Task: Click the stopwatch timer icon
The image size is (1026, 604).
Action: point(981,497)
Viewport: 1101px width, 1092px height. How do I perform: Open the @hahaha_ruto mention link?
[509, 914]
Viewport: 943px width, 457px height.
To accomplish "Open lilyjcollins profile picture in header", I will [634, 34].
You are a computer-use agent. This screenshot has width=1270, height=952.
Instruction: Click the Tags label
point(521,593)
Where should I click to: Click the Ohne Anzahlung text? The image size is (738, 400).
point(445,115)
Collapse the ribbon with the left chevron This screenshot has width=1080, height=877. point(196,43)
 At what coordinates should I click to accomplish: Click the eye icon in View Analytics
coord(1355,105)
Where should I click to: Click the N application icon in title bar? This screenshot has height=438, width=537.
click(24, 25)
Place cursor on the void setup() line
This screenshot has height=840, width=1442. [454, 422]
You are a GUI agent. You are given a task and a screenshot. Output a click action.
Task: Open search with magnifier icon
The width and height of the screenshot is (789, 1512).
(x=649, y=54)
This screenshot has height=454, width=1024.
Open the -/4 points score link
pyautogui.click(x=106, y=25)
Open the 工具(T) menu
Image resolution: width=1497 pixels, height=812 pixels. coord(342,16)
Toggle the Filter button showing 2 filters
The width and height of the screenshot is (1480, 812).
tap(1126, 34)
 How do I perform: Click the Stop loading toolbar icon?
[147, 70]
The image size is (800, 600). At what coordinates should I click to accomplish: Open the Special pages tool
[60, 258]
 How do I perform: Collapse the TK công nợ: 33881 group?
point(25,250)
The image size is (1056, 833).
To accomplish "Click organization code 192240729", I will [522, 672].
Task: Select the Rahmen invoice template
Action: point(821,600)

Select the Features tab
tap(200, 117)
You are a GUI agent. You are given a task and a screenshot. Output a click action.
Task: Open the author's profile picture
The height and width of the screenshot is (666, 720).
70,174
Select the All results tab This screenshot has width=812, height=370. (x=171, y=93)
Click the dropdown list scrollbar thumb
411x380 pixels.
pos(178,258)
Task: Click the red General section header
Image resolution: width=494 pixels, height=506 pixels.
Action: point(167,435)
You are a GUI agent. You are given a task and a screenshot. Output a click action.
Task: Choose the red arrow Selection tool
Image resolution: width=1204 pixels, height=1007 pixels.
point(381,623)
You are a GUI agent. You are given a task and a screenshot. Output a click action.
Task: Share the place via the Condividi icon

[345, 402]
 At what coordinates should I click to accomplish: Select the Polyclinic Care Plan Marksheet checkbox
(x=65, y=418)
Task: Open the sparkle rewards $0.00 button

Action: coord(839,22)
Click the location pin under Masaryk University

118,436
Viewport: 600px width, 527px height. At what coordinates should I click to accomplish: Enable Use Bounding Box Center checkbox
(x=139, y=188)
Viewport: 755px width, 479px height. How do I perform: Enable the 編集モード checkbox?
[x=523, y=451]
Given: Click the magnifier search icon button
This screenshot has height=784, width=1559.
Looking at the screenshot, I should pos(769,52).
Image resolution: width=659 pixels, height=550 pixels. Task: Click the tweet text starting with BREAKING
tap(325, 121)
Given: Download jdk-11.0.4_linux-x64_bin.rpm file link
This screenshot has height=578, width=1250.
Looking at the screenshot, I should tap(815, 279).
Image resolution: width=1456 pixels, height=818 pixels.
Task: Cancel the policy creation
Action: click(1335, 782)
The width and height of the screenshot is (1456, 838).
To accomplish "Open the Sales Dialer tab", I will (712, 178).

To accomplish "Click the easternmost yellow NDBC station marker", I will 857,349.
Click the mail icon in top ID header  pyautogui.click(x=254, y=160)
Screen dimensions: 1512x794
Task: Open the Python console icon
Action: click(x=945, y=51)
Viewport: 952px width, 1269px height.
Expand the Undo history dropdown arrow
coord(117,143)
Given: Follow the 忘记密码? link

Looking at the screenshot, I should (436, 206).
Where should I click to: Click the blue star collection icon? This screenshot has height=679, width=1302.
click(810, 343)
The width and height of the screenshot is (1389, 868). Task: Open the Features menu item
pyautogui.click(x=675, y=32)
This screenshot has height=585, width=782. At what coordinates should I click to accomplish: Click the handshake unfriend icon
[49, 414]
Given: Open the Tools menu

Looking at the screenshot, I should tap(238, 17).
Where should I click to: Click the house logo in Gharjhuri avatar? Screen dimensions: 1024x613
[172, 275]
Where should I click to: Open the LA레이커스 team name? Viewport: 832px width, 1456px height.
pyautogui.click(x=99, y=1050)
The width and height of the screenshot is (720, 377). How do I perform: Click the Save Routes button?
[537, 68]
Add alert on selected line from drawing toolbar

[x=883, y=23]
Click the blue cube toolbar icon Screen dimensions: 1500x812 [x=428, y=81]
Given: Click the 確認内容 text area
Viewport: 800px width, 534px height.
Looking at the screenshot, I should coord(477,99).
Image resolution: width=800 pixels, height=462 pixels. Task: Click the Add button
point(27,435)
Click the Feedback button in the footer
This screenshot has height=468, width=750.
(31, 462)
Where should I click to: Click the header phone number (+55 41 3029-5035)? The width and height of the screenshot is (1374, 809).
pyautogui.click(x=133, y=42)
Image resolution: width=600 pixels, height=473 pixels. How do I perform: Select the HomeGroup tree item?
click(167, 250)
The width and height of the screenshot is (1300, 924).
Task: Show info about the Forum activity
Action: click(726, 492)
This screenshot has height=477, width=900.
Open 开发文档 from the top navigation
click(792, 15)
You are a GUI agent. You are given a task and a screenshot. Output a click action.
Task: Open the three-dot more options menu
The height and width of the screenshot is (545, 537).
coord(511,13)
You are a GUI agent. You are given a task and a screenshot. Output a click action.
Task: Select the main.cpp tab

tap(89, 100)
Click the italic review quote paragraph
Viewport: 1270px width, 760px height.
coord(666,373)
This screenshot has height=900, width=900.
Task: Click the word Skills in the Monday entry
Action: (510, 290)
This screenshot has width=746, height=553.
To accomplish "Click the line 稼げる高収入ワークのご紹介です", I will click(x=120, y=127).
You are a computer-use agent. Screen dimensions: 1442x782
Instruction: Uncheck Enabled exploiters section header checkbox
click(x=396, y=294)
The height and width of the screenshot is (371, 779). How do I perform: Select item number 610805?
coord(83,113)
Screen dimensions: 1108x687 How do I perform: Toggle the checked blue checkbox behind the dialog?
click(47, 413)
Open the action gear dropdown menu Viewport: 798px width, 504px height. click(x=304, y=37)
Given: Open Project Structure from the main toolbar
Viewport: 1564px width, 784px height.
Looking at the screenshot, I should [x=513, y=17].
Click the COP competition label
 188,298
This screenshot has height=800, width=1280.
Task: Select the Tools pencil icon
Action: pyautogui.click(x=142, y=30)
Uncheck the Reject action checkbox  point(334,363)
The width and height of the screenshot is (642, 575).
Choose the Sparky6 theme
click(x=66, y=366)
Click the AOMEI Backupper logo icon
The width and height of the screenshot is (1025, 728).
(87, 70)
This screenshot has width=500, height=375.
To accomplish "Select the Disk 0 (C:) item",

== What is required ==
Transcribe, exactly and without additions, the lines of the records above, beginning with the line that contains "Open the -/4 points score link" and ending with the line that contains "The image size is (1056, 833).", both included.

== Solved exercise ==
Open the -/4 points score link
pyautogui.click(x=106, y=25)
Open the 工具(T) menu
Image resolution: width=1497 pixels, height=812 pixels. coord(342,16)
Toggle the Filter button showing 2 filters
The width and height of the screenshot is (1480, 812).
tap(1126, 34)
 How do I perform: Click the Stop loading toolbar icon?
[147, 70]
The image size is (800, 600). At what coordinates should I click to accomplish: Open the Special pages tool
[60, 258]
 How do I perform: Collapse the TK công nợ: 33881 group?
point(25,250)
The image size is (1056, 833).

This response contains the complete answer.